------ INFORMATION SUPPLIED

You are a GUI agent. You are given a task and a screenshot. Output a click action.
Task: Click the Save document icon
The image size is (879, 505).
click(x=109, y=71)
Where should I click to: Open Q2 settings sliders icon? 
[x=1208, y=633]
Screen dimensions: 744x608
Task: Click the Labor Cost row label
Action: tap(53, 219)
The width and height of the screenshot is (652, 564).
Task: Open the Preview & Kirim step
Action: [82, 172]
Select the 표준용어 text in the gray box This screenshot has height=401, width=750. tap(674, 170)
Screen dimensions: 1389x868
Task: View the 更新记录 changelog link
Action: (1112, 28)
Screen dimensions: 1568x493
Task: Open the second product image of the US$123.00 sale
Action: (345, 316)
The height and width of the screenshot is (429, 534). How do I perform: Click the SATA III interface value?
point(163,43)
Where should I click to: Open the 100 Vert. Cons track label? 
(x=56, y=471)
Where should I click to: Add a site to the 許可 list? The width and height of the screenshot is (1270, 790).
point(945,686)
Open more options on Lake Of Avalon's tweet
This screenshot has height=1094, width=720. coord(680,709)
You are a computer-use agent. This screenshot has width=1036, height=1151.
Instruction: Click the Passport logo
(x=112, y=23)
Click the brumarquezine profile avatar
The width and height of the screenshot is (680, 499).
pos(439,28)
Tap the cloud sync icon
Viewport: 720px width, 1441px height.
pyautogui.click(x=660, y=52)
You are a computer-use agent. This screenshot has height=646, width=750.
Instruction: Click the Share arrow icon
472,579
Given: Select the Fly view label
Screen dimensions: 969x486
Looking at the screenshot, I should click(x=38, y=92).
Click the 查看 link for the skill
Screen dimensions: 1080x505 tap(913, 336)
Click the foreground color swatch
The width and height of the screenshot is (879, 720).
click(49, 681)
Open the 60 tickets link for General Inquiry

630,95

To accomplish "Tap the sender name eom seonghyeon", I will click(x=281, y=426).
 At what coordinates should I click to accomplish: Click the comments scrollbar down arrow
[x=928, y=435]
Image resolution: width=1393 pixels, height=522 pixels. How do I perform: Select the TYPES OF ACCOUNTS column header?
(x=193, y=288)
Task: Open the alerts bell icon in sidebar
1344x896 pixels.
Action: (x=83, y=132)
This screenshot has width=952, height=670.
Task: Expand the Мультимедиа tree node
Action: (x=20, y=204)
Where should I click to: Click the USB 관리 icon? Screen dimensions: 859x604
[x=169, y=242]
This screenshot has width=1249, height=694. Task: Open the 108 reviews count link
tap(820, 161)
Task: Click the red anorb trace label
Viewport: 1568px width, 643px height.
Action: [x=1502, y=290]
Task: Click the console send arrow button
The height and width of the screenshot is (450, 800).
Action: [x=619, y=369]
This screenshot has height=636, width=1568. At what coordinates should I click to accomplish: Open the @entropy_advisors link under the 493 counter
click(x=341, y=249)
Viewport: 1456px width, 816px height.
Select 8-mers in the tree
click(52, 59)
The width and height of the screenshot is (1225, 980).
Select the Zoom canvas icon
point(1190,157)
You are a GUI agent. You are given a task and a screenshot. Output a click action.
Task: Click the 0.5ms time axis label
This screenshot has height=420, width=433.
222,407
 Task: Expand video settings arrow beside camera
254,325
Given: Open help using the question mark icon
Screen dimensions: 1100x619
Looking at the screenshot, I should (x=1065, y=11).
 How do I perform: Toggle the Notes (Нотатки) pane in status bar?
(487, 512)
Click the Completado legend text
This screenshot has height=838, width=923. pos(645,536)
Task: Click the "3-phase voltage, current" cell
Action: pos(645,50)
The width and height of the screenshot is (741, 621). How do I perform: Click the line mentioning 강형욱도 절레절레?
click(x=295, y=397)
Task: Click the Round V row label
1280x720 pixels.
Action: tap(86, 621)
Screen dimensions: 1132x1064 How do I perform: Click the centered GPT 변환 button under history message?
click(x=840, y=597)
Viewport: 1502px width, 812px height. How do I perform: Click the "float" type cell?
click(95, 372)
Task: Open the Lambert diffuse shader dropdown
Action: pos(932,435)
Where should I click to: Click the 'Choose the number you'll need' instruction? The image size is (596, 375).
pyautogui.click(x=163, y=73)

------------

- **TASK REQUIREMENTS**
Find every line above where the word "agent" occurs, and copy that line.

- **FINISHED EXERCISE**
You are a GUI agent. You are given a task and a screenshot. Output a click action.
You are a computer-use agent. This screenshot has width=1036, height=1151.
You are a computer-use agent. This screenshot has height=646, width=750.
You are a GUI agent. You are given a task and a screenshot. Output a click action.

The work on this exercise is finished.